Crystal Kolt is stepping down from her post with the organization she helped put on the map - but don’t think she’s going to leave Flin Flon’s art scene anytime soon.

The cofounder and current cultural coordinator for the Flin Flon Arts Council is stepping down from her position and stepping back from the council itself, effective later this spring. She won’t be going far away though, neither geographically or in her field.

“I’m not leaving town - I’m sticking around,” she said. Kolt said that she will be taking on a new position in the arts community, but hasn’t said exactly what it is yet - only that she is excited with the challenge.

“I’m still going to be involved here, supporting the cultural sector. It’s a really, really exciting time, I think, for the community in general and who’s going to be able to further develop the sector.”

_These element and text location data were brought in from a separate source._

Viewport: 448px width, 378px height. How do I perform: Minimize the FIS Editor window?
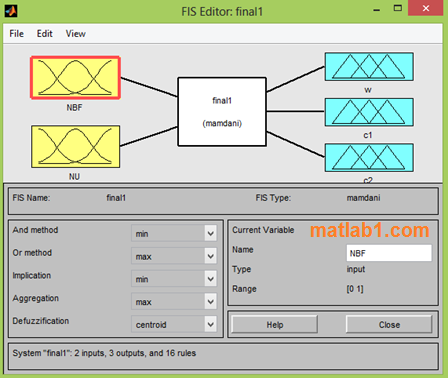[377, 9]
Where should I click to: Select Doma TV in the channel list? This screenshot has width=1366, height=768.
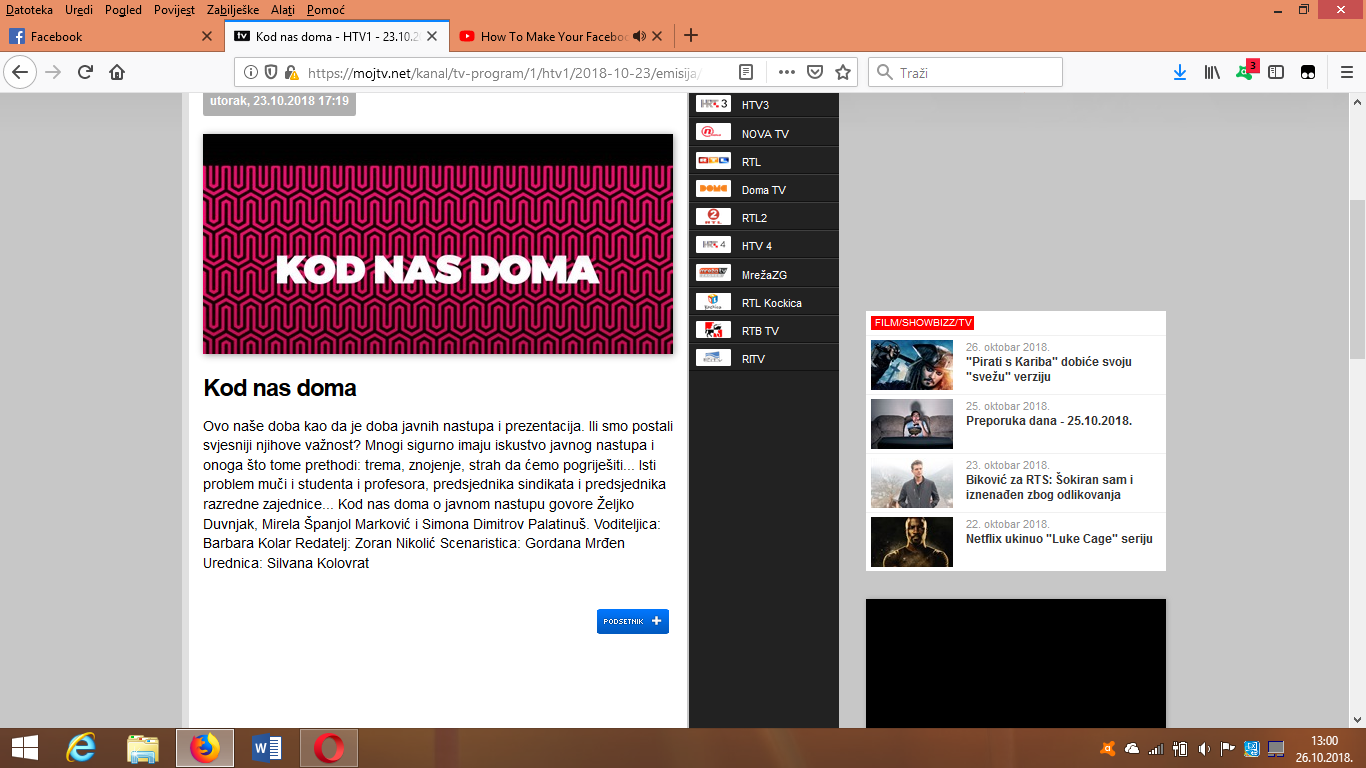764,190
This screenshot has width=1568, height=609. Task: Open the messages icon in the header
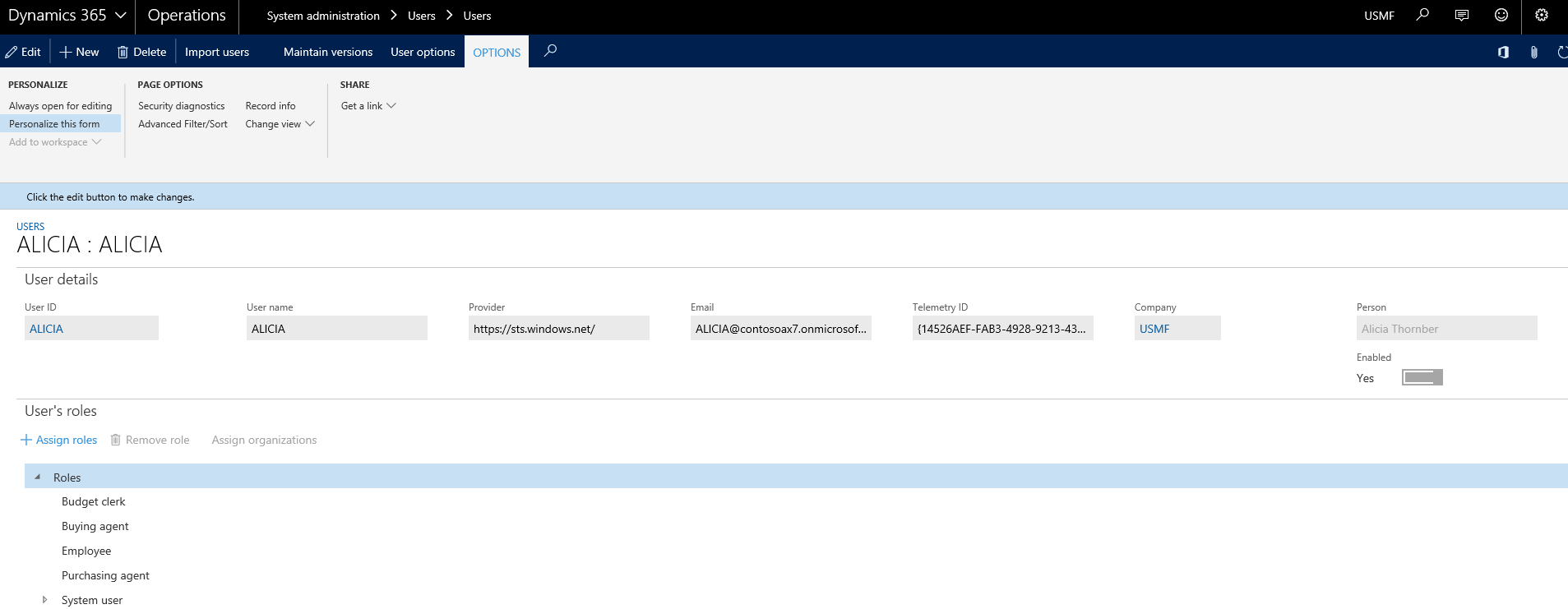(1462, 15)
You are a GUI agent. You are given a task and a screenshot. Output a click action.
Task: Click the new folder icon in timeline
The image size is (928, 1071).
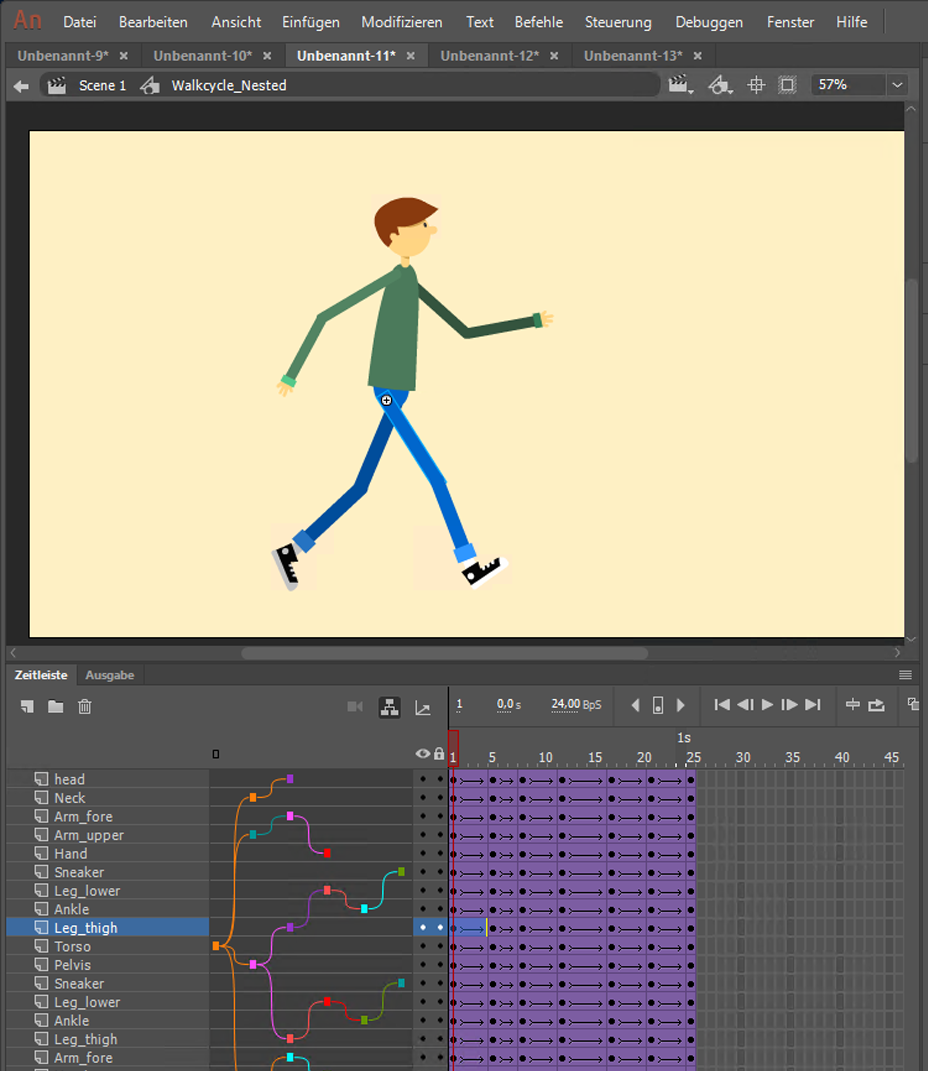(x=56, y=707)
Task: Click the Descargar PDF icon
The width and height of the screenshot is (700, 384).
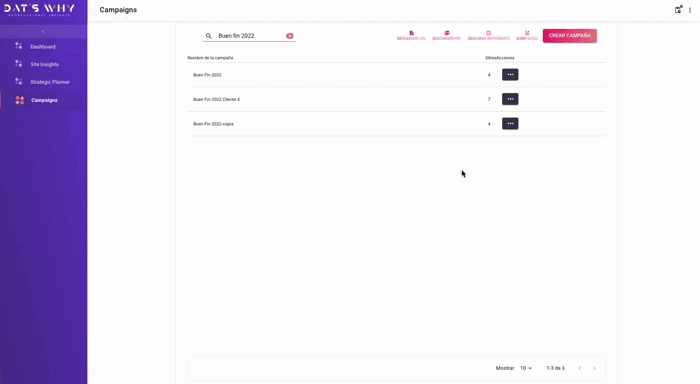Action: pyautogui.click(x=446, y=33)
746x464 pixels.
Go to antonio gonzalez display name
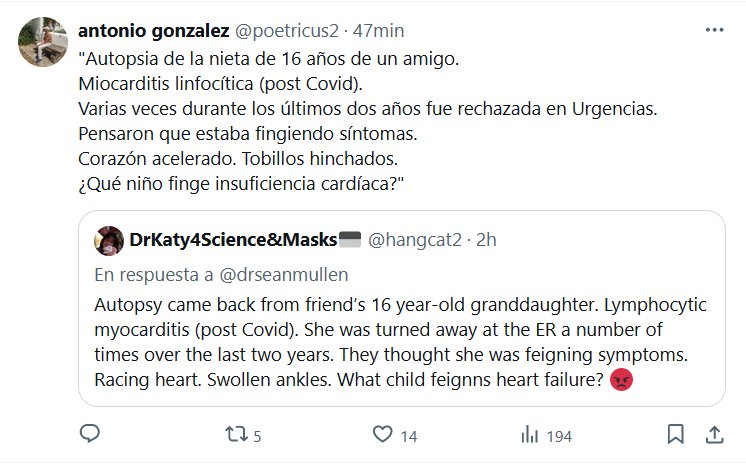coord(139,31)
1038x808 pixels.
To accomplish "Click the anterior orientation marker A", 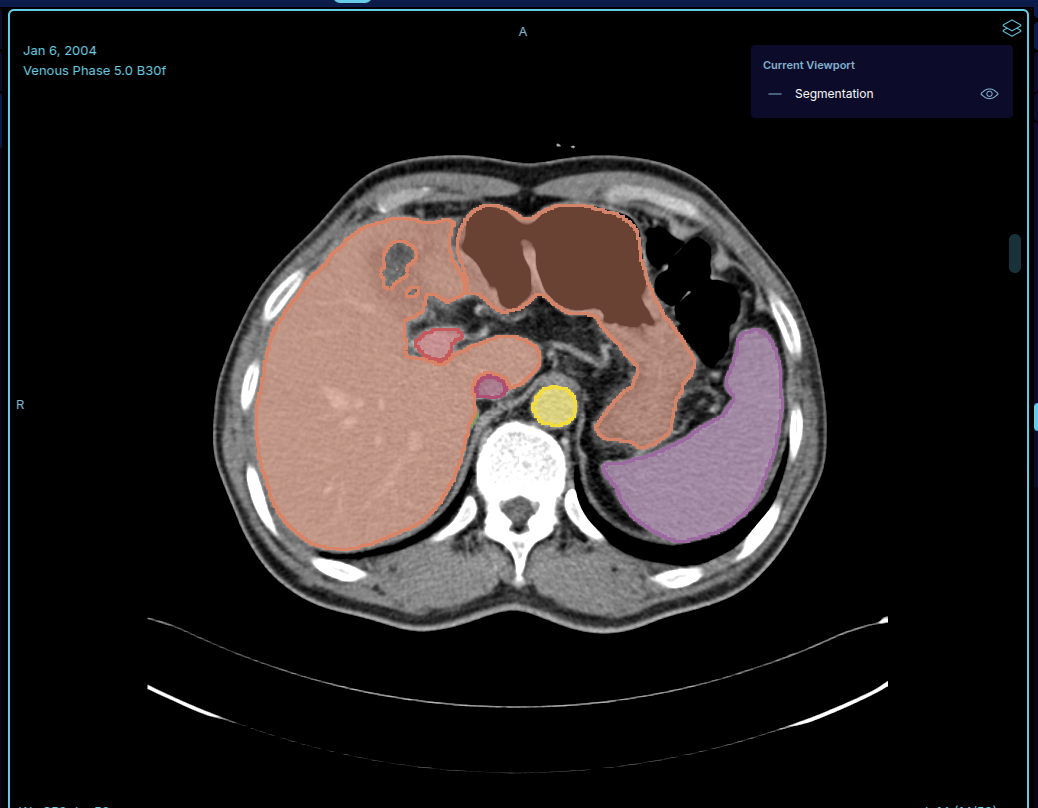I will pyautogui.click(x=522, y=32).
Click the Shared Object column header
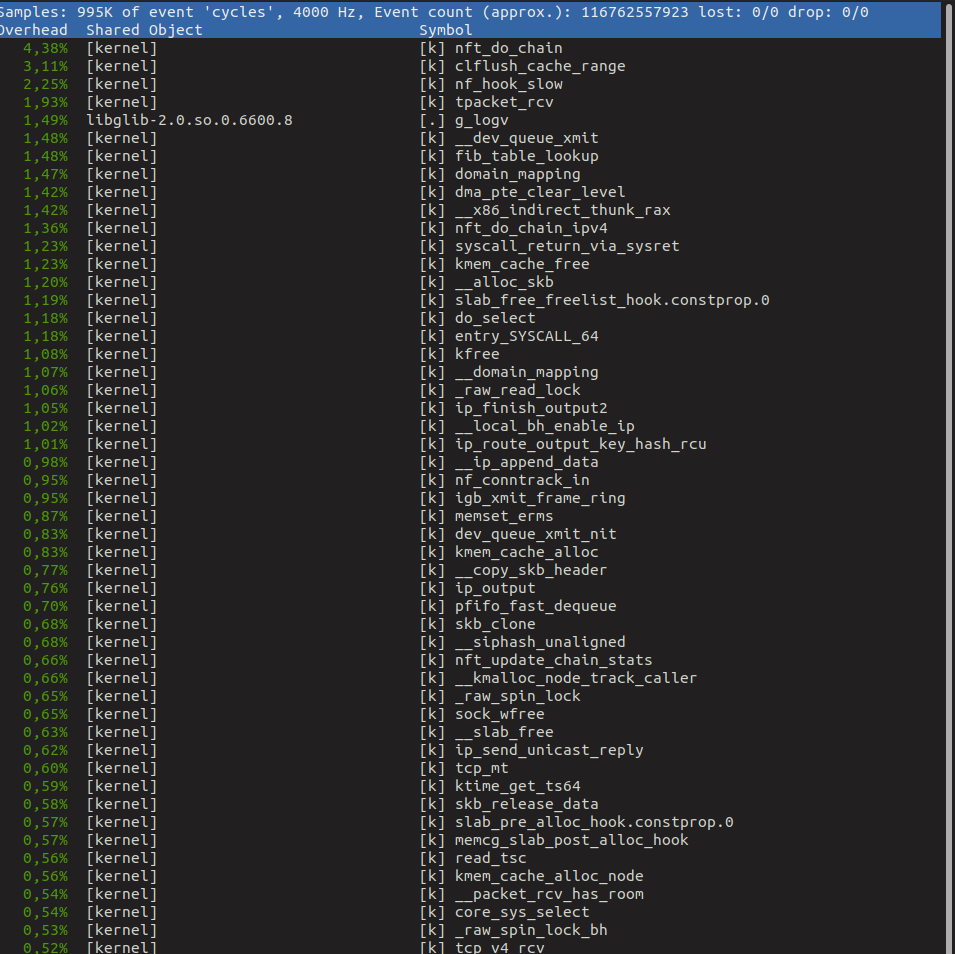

Kolt, originally a native of Winnipeg, graduated from the University of Manitoba’s school of music before moving to Flin Flon in the 1990s. Since then, Kolt, along with her husband Mark, has taken a front-row seat in the years-long resurgence of Flin Flon arts, revitalizing the Arts Council and leading it for the past 15 years as its cultural coordinator. Kolt also organizes the annual Culture Days festival each fall, is the conductor for the Flin Flon Community Choir and is on the organizing committee for the Blueberry Jam Music Gathering. She is also the lead organizer for the upcoming production of Mary Poppins for the choir, coming up in less than two weeks, and a main factor behind the Arts Council's Uptown Emporium project.

Kolt’s work with the arts council has been key to all of those things coming up in the first place. She said she will look at her days with the group and be proud of the work that has been done, adding that she hopes to create more new things in her upcoming post.

“I love the Flin Flon Arts Council. I love everything I’ve done with the Flin Flon Arts Council and I think the thing that’s important to note is that I’m not leaving - I won’t be as responsible for all the regular events that are happening with the arts council, but I still hope to be really involved with the council and the arts community,” she said.

“I see our community as in a moment of renaissance, with lots of things happening that we all should be really excited about - this is one of them.”

As for what comes next for the council, Kolt says she hopes the next cultural coordinator will be able to adapt quicker to new technology and ideas while building on a solid foundation.

“There are things that are ready to go now that have been a benefit to the community - the online ticketing, for example, that was all such a big learning curve,” she said.

“The next person that we hire, I have no doubt they’ll be a lot more confident and comfortable with all the technology that we're using to drive this machine.”

The arts council has posted a listing for Kolt’s cultural coordinator job, with applications open until mid-May. Kolt said she may also be around to help whoever comes in next.

“I’m 100 per cent confident that the person will be able to do a better job - I’ve been running in so many different directions that I think they’ll be able to jump into the position and keep things updated,” she said.

“I sort of learned on the job and so, I can’t even pretend to say that’s the best way of doing social media things and whatever the case may be.”

The cultural coordinator job is a wide-ranging one, including some of the duties of a volunteer, some of the duties of an artist, some of the duties of an organizer and further tasks. Kolt said the long hours have been worth it and she will be willing to help whoever comes next.

“Culture Days is one that comes to mind - the thought of having a cultural coordinator, even if that person is someone I can mentor or help, that is just such a humongous thing that takes my whole summer, hours and hours and hours and hours. To be able to sort of help help the person, with that second set of hands, getting that sorted until we come up with a system, that's going to be wonderful - and that's not impossible,” she said.